Social media has become an essential aspect of daily life for many people in Indiana. It is a platform that encourages the sharing of news, feelings and opinions, activities and business. It is also a place where separating couples air their dirty laundry, search for evidence to use against their spouses in divorce court and post things to upset their ex-partners. Before you get to spying or posting information to knock your ex-spouse off her or his square, you may want to consider why it is prudent to watch what you do and say on social media during a divorce.

If you are not careful, your social media activity can damage your credibility and derail your divorce and child custody case. Your online activities can become admissible as evidence in the courtroom, even if what you post is not true. Though you have the right to use your social media profiles in any way you see fit as long as you remain in compliance with the site’s terms, when it comes to divorce, the judge may rule otherwise.

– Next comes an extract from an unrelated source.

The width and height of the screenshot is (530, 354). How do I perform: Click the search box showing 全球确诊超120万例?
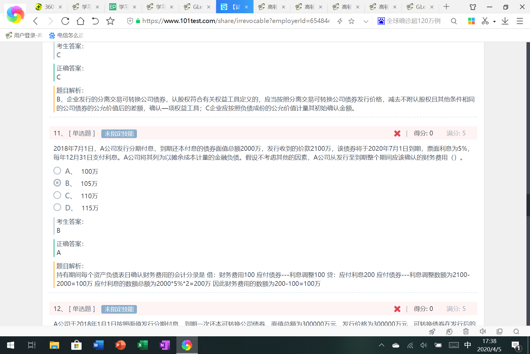(x=414, y=21)
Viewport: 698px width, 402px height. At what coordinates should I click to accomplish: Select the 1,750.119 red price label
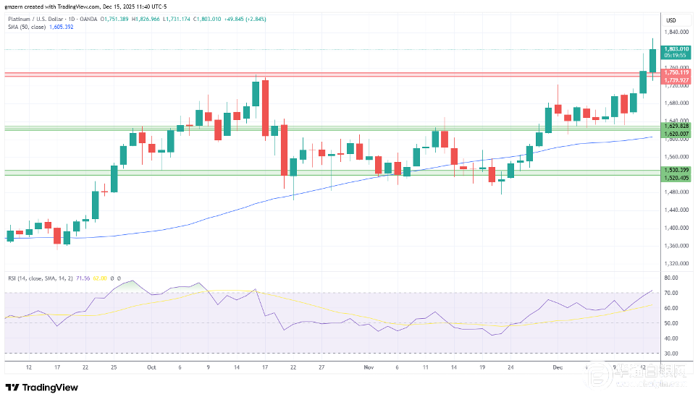tap(676, 72)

Bad mouthing your partner could prove disastrous

You and your spouse may have mutual friends on social media who enable you to keep tabs on each other’s social and personal activities, even if you are not on speaking terms. If you post unsavory remarks or threats about your spouse online and he or she gets wind of it, he or she can have the courts subpoena your online activity to build a case to discredit your character and credibility. If there are pending child custody issues between you and your spouse, the courts may use your social media activity to question how you treat your kids’ other parent out of earshot.

No matter how much you may want to put your children’s other parent on blast or disrespect her or him because you feel upset with the situation, try to keep your thoughts and feelings private and off social media. Your character and credibility are a couple of the many things the courts look at when determining child custody matters. A bad or negative online persona, especially on social media, could damage your case.